Jakarta’s Busway system is potentially a wonderful thing. Those of us who have been hardy enough to get on the Busway will notice that it gets you from A to B in record time whereas everyone else is  stuck in traffic. The buses are also air conditioned and reasonably clean.

There are now four new busway routes under construction and motorists are all in a huff over the narrowed roads that cause massive traffic jams. Sutiyoso has said, with some logic, that there is no gain without pain.

Fair enough but is the pain worth the gain? The busway has potential but to make it reach its potential the City administrators have to think beyond busses. It is positively not a good experience  getting to and coming out of the busway stations.

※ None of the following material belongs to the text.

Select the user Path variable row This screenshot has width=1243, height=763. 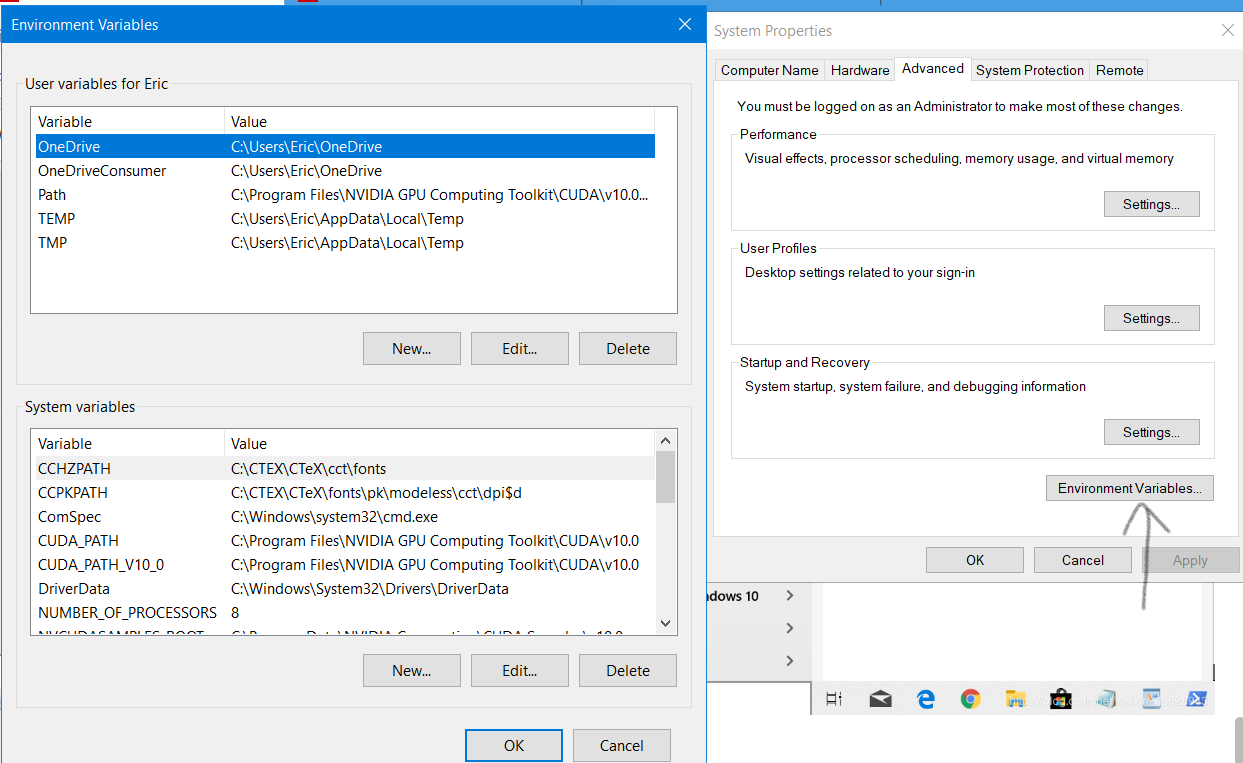click(345, 195)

The ramps leading up to the stations are made of sheet metal welded together. Beggars and vendors line the ramps.  The metal in some stations have been worn down by trafic making them slippery and dangerous.  And once you leave the stations you encounter hawker stalls and all manner of obstacles, potholes and rubbish strewn on the streets.

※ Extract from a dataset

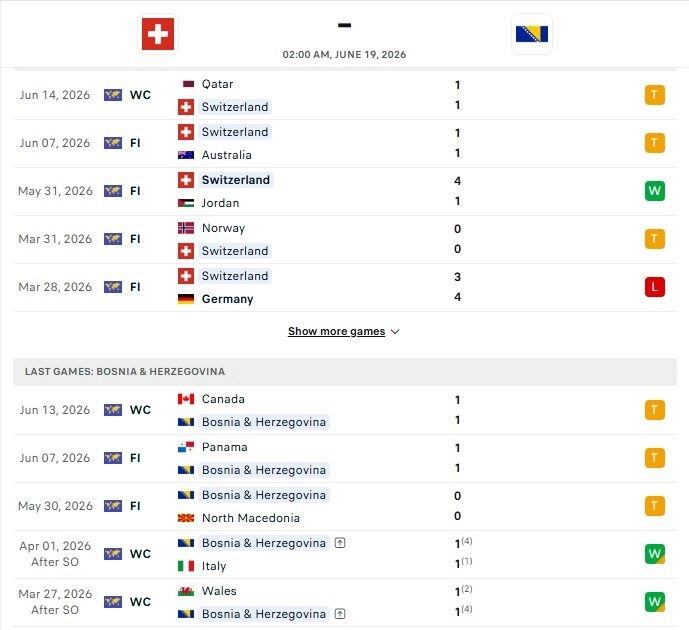The width and height of the screenshot is (689, 630).
Task: Click the Canada flag icon
Action: click(x=186, y=399)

Why, oh why, cant the City administrators realize that if they want to make the busway a viable alternative trasport to its city’s millions, it has to make the entire busway experience — which involves getting to and away from the bus stations to thier destinations — pleasant?

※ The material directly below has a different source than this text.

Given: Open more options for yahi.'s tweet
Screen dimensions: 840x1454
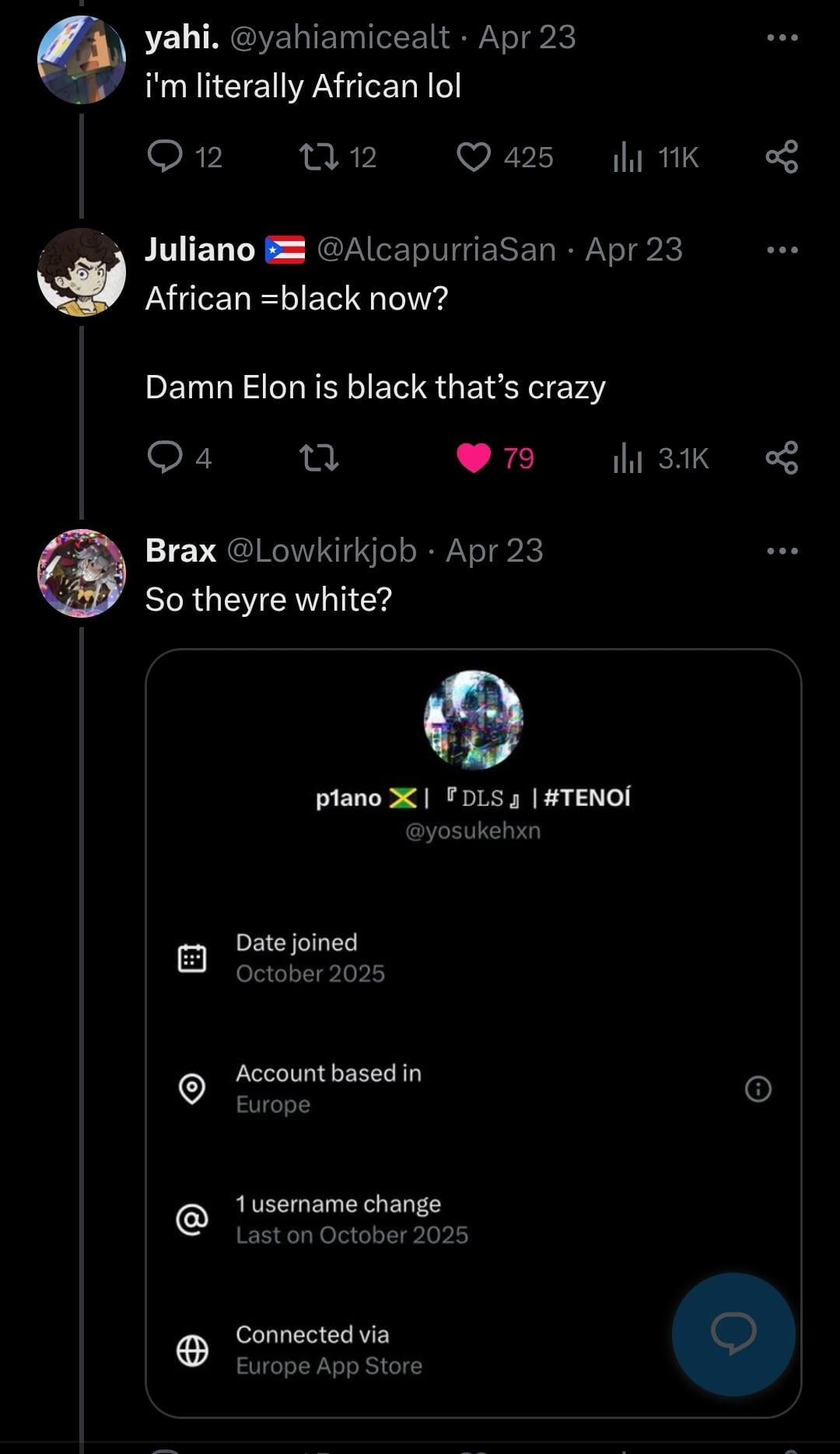Looking at the screenshot, I should 782,37.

They need not be too ambitious to start. Just declare one small area of Jakarta aroudn  the subway a pilot zone and  make sure that  the entire experience and journey is pleasant, or at any rate not unpleasant as it is now. If they can keep up that up in that particular are for, say, six months to a year, I’ll bet that other areas would follow suit. Its all in the power of context as malcom Gladwell would have it.